Les données suggèrent que les acides gras oméga-3 constituent une approche scientifiquement validée pour soutenir la santé hormonale masculine, offrant des avantages qui vont au-delà de la testostérone et incluent la protection cardiovasculaire et la fonction cognitive, ce qui les rend particulièrement précieux pour les hommes vieillissants cherchant à maintenir leur vitalité naturellement.
FAQ
Q1. Les acides gras oméga-3 peuvent-ils augmenter le taux de testostérone chez l'homme ? Oui, des études montrent que les acides gras oméga-3, notamment le DHA et l'EPA d'origine marine, peuvent augmenter le taux de testostérone chez l'homme. Une étude a révélé qu'une supplémentation quotidienne de 860 mg de DHA et de 120 mg d'EPA pendant 12 semaines augmentait significativement le taux de testostérone chez les hommes en surpoids ou obèses.
Q2. Quel type de poisson est le meilleur pour la production de testostérone : le poisson gras ou le poisson maigre ? Étonnamment, le poisson maigre semble plus bénéfique pour la production de testostérone que le poisson gras. Une étude menée auprès d’hommes japonais a révélé que ceux qui consommaient le plus de poisson maigre présentaient des taux de testostérone significativement plus élevés que ceux qui en consommaient le moins. Cela pourrait être dû à une moindre accumulation de contaminants environnementaux dans le poisson maigre.
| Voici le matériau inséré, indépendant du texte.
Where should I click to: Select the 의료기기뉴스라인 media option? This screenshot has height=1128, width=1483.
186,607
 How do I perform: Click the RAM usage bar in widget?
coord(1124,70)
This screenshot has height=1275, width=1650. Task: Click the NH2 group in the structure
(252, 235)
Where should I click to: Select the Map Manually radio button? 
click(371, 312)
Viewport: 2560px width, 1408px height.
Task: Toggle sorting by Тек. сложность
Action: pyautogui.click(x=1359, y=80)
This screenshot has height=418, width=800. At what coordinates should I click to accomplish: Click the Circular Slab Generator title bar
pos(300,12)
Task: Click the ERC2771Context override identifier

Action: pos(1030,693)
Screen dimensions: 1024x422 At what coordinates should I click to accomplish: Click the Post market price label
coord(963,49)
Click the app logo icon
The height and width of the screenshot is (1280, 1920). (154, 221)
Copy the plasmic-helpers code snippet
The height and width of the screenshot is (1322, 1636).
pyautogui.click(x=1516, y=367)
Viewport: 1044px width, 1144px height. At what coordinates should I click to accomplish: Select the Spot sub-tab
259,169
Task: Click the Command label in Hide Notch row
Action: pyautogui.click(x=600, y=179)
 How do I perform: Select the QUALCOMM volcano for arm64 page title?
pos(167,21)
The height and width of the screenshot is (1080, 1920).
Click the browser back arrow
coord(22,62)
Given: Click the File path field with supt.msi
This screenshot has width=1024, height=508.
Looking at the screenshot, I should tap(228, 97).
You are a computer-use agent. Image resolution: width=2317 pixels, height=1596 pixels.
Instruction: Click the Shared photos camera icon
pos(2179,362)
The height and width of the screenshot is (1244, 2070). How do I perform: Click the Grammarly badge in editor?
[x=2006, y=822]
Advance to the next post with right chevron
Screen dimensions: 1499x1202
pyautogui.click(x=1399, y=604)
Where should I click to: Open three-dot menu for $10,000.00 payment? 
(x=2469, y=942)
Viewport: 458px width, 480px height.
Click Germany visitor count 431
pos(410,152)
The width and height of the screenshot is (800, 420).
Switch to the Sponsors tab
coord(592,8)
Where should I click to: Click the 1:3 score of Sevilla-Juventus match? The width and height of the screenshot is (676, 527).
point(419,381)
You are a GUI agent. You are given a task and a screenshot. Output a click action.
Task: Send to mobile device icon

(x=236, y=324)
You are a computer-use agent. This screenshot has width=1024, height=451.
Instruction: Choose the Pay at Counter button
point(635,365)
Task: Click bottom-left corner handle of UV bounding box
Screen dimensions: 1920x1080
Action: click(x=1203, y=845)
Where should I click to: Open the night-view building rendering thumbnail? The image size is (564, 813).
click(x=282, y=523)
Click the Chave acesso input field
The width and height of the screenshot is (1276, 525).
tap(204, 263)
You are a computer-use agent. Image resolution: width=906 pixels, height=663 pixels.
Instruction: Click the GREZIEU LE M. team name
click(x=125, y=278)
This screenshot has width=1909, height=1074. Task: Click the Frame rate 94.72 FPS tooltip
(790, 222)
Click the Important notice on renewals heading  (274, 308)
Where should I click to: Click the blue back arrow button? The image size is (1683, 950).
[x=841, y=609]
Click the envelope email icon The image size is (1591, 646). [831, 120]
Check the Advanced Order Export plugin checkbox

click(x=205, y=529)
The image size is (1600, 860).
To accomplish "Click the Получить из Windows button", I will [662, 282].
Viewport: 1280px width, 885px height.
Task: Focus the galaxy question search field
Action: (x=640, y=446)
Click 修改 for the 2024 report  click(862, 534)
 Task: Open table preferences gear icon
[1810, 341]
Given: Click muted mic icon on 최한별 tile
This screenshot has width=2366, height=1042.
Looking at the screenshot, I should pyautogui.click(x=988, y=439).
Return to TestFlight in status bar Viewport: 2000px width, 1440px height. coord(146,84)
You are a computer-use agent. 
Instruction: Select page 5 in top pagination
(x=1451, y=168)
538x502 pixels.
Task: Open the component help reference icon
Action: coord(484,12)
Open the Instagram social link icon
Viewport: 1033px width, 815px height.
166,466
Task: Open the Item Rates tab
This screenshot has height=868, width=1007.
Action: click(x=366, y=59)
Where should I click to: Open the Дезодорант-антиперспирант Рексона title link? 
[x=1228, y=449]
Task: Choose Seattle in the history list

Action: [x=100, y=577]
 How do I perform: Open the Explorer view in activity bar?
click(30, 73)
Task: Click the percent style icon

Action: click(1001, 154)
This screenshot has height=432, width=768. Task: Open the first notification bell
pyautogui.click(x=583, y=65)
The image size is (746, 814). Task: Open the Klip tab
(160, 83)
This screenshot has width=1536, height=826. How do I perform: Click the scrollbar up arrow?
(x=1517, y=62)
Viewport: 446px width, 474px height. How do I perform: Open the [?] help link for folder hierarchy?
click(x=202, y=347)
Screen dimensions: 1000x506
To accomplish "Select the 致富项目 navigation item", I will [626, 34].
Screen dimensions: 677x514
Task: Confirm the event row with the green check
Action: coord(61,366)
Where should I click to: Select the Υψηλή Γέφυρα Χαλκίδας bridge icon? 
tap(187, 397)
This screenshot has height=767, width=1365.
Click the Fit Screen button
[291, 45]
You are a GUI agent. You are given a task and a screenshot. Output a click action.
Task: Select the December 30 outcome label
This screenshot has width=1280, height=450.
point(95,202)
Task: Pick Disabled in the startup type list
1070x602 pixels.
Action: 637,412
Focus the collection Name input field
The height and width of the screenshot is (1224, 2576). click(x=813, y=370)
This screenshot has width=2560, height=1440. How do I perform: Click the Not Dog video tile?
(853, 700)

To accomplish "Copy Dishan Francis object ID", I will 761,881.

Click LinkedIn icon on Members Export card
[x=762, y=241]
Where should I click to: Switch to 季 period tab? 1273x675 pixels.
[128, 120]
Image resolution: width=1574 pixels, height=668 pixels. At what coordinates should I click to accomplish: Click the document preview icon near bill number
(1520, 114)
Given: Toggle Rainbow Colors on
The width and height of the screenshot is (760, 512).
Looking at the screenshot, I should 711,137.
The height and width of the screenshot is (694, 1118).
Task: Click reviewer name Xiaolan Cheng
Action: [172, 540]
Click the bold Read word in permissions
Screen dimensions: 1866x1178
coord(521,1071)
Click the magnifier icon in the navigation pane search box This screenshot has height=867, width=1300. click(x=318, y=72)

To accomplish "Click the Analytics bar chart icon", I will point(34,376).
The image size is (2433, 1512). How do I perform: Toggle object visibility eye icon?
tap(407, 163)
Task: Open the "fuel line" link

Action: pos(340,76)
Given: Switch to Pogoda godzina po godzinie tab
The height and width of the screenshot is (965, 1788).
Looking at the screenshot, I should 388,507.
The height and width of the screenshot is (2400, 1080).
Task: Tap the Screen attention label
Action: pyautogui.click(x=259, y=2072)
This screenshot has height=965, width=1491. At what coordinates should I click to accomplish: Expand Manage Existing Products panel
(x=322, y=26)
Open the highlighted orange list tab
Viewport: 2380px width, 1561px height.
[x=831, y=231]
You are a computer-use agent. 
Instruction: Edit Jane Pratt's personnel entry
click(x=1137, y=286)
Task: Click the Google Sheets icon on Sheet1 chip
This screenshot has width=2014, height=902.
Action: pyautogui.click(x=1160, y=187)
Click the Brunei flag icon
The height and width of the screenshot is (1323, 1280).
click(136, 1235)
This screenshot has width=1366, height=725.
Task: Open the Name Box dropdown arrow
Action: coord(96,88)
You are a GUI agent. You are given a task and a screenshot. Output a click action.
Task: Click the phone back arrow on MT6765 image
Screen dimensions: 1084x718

Q3. Comment les acides gras oméga-3 contribuent-ils à freiner la baisse de testostérone liée à l'âge ? Les oméga-3 soutiennent le taux de testostérone chez les hommes vieillissants en réduisant l'inflammation chronique, elle-même associée à une diminution de ce taux. Ils améliorent également la fluidité des membranes cellulaires et la fonction enzymatique impliquée dans la production d'hormones. De plus, les oméga-3 offrent des bienfaits cardiovasculaires qui deviennent de plus en plus importants avec l'âge.
Q4. Quel est l'apport quotidien recommandé en oméga-3 pour les hommes de plus de 60 ans ? La plupart des organismes de santé recommandent un apport quotidien de 250 à 500 mg d'EPA et de DHA combinés pour une bonne santé générale. Les hommes de plus de 60 ans devraient généralement viser la limite inférieure de cette fourchette, soit environ 250 mg par jour. Cependant, des doses plus élevées peuvent être prescrites pour des problèmes de santé spécifiques, sous surveillance médicale.
Q5. Y a-t-il des avantages à prendre des suppléments d'oméga-3 à base d'algues plutôt que de l'huile de poisson ? Oui, les suppléments d'oméga-3 à base d'algues offrent plusieurs avantages. Ils constituent une source directe d'EPA et de DHA sans risque de contaminants présents dans certaines huiles de poisson. Les suppléments à base d'algues sont également plus durables et conviennent aux végétariens. Certains produits à base d'algues fournissent des quantités d'EPA et de DHA comparables à celles de l'huile de poisson, ce qui en fait une alternative efficace pour soutenir la production de testostérone et la santé globale.